Enthralled by his talent, fame, and freewheeling conversation, she was still amazed that he paid attention to her. For Laszlo, who had always been curious about the rich, had swiftly succumbed to her hospitality and had also begun to flirt with her. Openly, but without any real impropriety, for the pleasures of the chase, of gently teasing a sophisticated woman—and for the more refined rewards of experimenting with a dalliance from
another age, which he had never had the time or means to explore.

“And Odon Viel, he’s not coming this year?” I asked her.

For we were still missing our astrophysicist, the Nobel Prize winner of the family, whose major failing was to believe us all capable of fathoming the nuances of quantum mechanics and molecular and atomic physics.
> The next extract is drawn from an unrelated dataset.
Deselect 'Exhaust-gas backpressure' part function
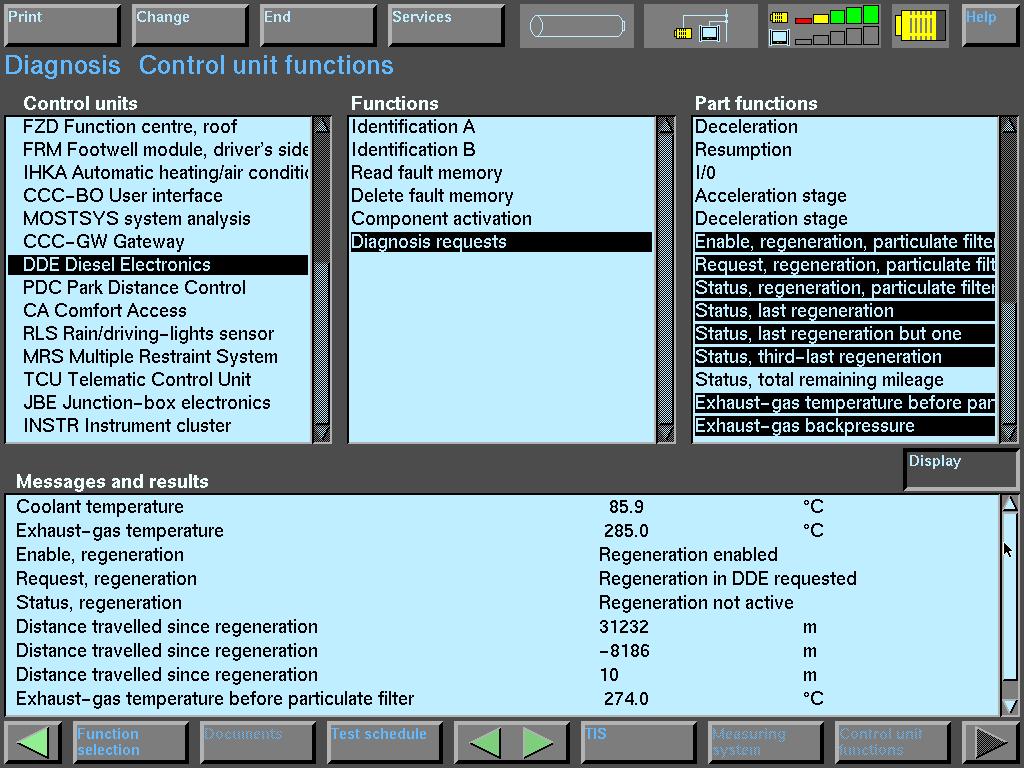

Viel would complete my mother’s group of intimate friends—along with Gay, Schwartz, and the Démazures—whom she proudly called her little band, and whom Marie, my father, and I referred to as her pets. They were cultured people, intellectuals and, with the exception of Gay, sometimes crashing bores, according to my father, who much preferred eccentrics like Georgina de Marien or Charles Ramsbotham, whom my mother dismissed as “oddballs” or “duds.”

“As it happens,” she told me, “he’s arriving at Juan-les-Pins on the six o’clock train.”

“Someone,” intoned Gay lugubriously, “should perhaps explain to dear Odon that it’s now cheaper to travel by plane than by train. Because I truly doubt that his ticket was a better buy than the thirty euros for a ParisNice on EasyJet, even with his beloved senior-citizen card and those discounts he so adores.”